Em toda a taverna, discussões como aquelas eram feitas.
E logo, se espalhariam como febre por toda Vill of Michel.
†
Enquanto a cidade planejava secretamente o assassinato que lhe livraria da tirania do xerife Patrick Moore, Brianna vivia seu drama secreto, cada vez mais sufocada por ele. Mas os dias foram passando e a vontade de compartilhar aquele pecado da mãe de Owen com ele começava a diminuir. Brianna passou a agir normalmente com Póla, como se nada houvesse acontecido.
Mas a mulher ainda estava intrigada com a atitude de Brianna quando Liam e Owen haviam viajado. E havia uma razão para não ter comentado nada com seu marido.
Medo.
E se a garota tivesse visto alguma coisa?
Póla passara a trabalhar em uma fazenda junto com Tara, Seona e Tríona, cuidando das ovelhas de um fazendeiro e retirando-lhes a lã. Às vezes ela despistava as amigas e sumia, em direção ao bosque, onde se encontrava perigosamente com Jeaic. O lenhador também usava da mesma estratégia com seus amigos de profissão. Havia uma pequena alcova escondida pelo gelo em uma ribanceira, forrada de madeira por Jeaic especialmente para os encontros dos adúlteros.
Os encontros eram calorosos. Póla esquecia-se de todos os pudores que tinha para com o marido conservador, e entregava-se por inteiro a Jeaic. Com ele fazia coisas que seu marido nunca aceitaria, e caso propusesse, seria com certeza chamada de vagabunda.
Tinham acabado de transar e estavam exaustos. Póla apressou-se em pôr as roupas novamente.
— Não posso demorar muito ou as outras desconfiarão. Nem você!
O ruivo sorria para ela, ainda extasiado com o sexo que haviam acabado de fazer.
— Há um grupo se reunindo para fazer uma emboscada a Patrick e seus soldados. Eu estou nesse grupo.
Póla o olhou preocupada.
— Você não pode ir! É loucura!
— Eu tenho de ir, meu amor. Não posso deixar meus companheiros sozinhos.

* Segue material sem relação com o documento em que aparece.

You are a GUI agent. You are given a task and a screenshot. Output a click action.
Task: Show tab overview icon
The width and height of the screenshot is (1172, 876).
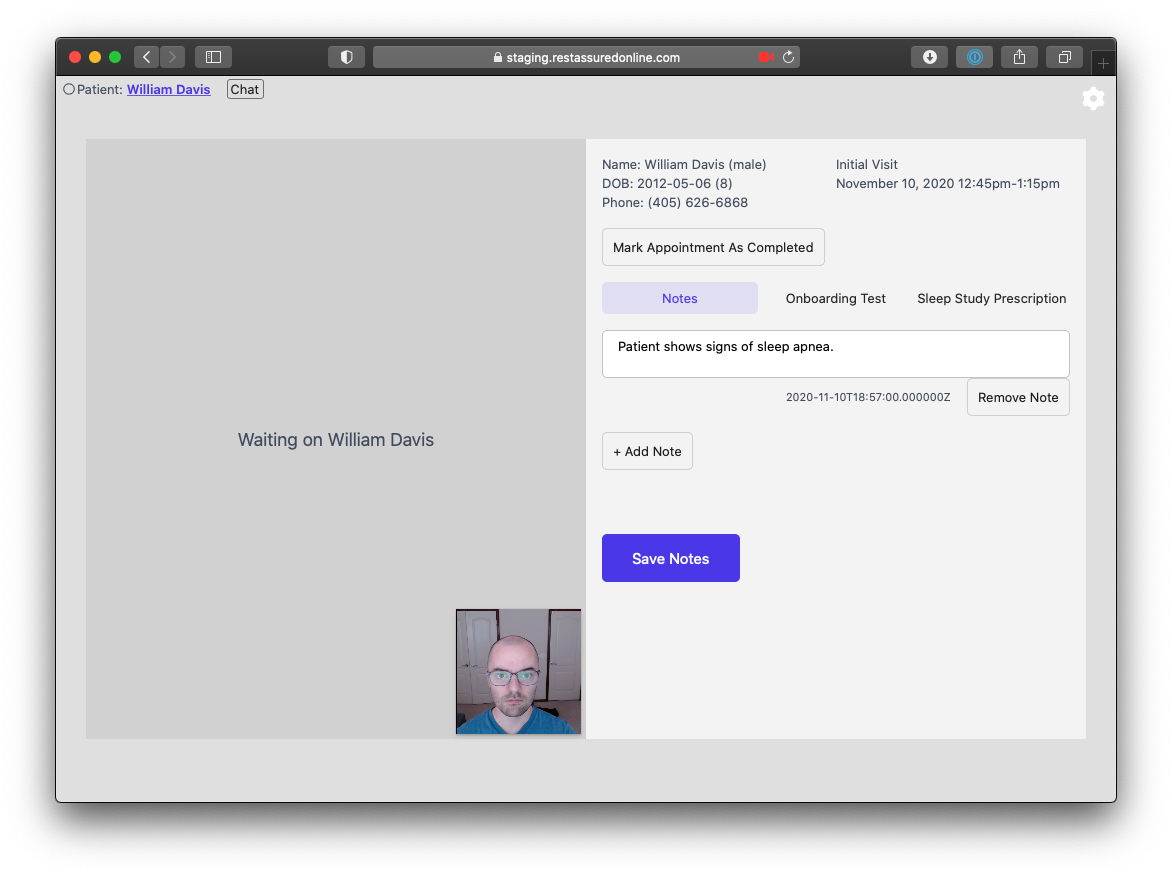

Ela relutou, mas não poderia dissuadi-lo daquela idéia. Até mesmo naquilo Jeaic era superior a Liam, ela pensava. Seu marido não passava de um tolo cheio de princípios, incapaz de tomar decisões como aquela, ou mesmo de participar delas.
— A menina mudou novamente comigo — desconversou ela. — Mas me preocupa a reação dela quando estivemos sozinhas.
— Você acha que ela descobriu algo? — a expressão de Jeaic ficou tensa.
— Não creio. Se houvesse descoberto algo, teria dito a Owen e ele teria dito ao pai. Eu disse que era uma loucura nos encontrarmos em casa. As pessoas poderiam começar a desconfiar.
— Quem desconfiaria de nós? Sou o melhor amigo de Liam.
— Eu sei. Mas a Tara, por exemplo, parece ter começado a suspeitar. Algumas vezes ao falar de você com as outras, ela me dava olhares maliciosos...
— Está deixando na cara? — preocupou-se o ruivo colocando a última peça de roupa.
— Não exatamente. Mas ela vem agindo estranho comigo. Temo que ela comece a falar mal de mim para as outras. Ela era apaixonada por você e você nunca lhe deu bola. Ela deve ter guardado alguma mágoa.
— Ela não é sua amiga?
— Amiga... Quem tem amigos hoje em dia, Jeaic? Olhe só para você!
Ele a encarou irritado.
— Não ouse me julgar por isso, Póla. Eu tenho muita consideração por Liam e você sabe muito bem. O que há entre nós é secreto e ele nunca deverá saber, entendeu?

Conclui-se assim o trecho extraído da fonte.